CHALLENGE 1:
Answer these questions using the review of Sean Carroll's book, one line each:
(a) Which 2011 movie is named?
(b) What does Carroll call Everett's brainchild?
(c) According to the review, what do many physicists assume reality is?
CHALLENGE 2: Translate this sentence from the review of Sean Carroll's book into Spanish: "Like many physicists, he assumes that reality is whatever a scientific theory says it is."
CHALLENGE 3: Rewrite the review of Sean Carroll's book from "In a review" to "movie Another Earth.", changing "cosmologist" to "physicist".

TEXT EXTRACT:
☆ ☆ ☆ ☆ ☆

In a review of cosmologist Sean Carroll’s new book, Something Deeply Hidden: Quantum Worlds and the Emergence of Spacetime, we read:
Six decades on, the [many worlds/ multiverse] theory is one of the most bizarre yet fully logical ideas in human history, growing directly out of the fundamental principles of quantum mechanics without introducing extraneous elements. It has become a staple of popular culture, although the plots of the many films and television series inspired by it invariably flout the theory by relying on contact between the parallel worlds, as in the 2011 movie Another Earth.
In Something Deeply Hidden, Carroll cogently explains the many-worlds theory and its post-Everett evolution, and why our world nevertheless looks the way it does. Largely because of its purely logical character, Carroll calls Everett’s brainchild “the best view of reality we have” …
Nevertheless, non-scientists might have lingering problems with Carroll’s breezy, largely unexamined ideas about “reality”. Like many physicists, he assumes that reality is whatever a scientific theory says it is.

☆ ☆ ☆ ☆ ☆

RECORDED DATA:
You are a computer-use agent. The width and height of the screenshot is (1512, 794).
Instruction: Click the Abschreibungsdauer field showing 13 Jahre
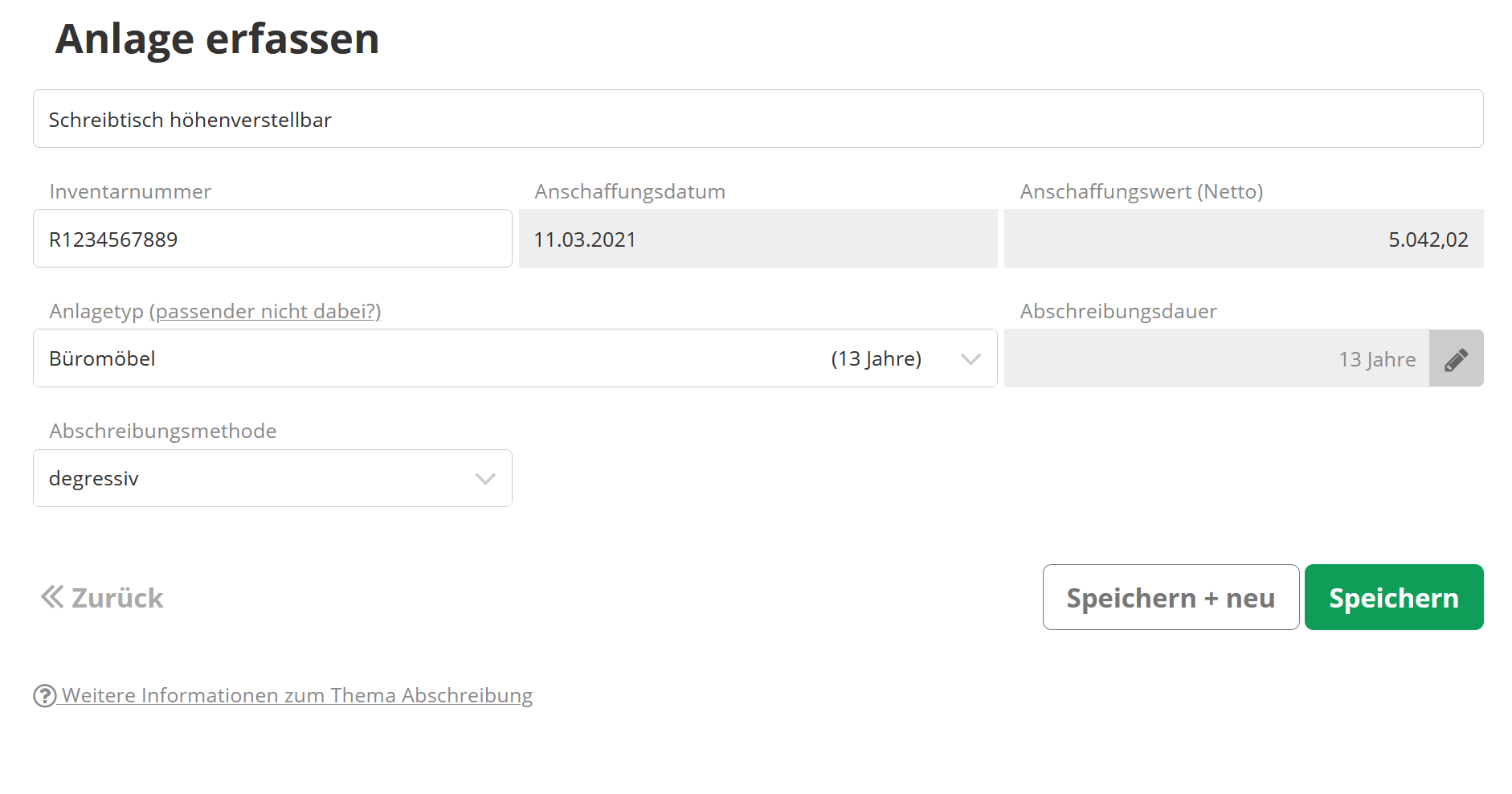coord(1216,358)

☆ ☆ ☆ ☆ ☆

EXERCISE RESULT 1:
(a) Another Earth
(b) "the best view of reality we have"
(c) Whatever a scientific theory says it is

EXERCISE RESULT 2: Como muchos físicos, supone que la realidad es lo que una teoría científica dice que es.

EXERCISE RESULT 3:
In a review of physicist Sean Carroll’s new book, Something Deeply Hidden: Quantum Worlds and the Emergence of Spacetime, we read:
Six decades on, the [many worlds/ multiverse] theory is one of the most bizarre yet fully logical ideas in human history, growing directly out of the fundamental principles of quantum mechanics without introducing extraneous elements. It has become a staple of popular culture, although the plots of the many films and television series inspired by it invariably flout the theory by relying on contact between the parallel worlds, as in the 2011 movie Another Earth.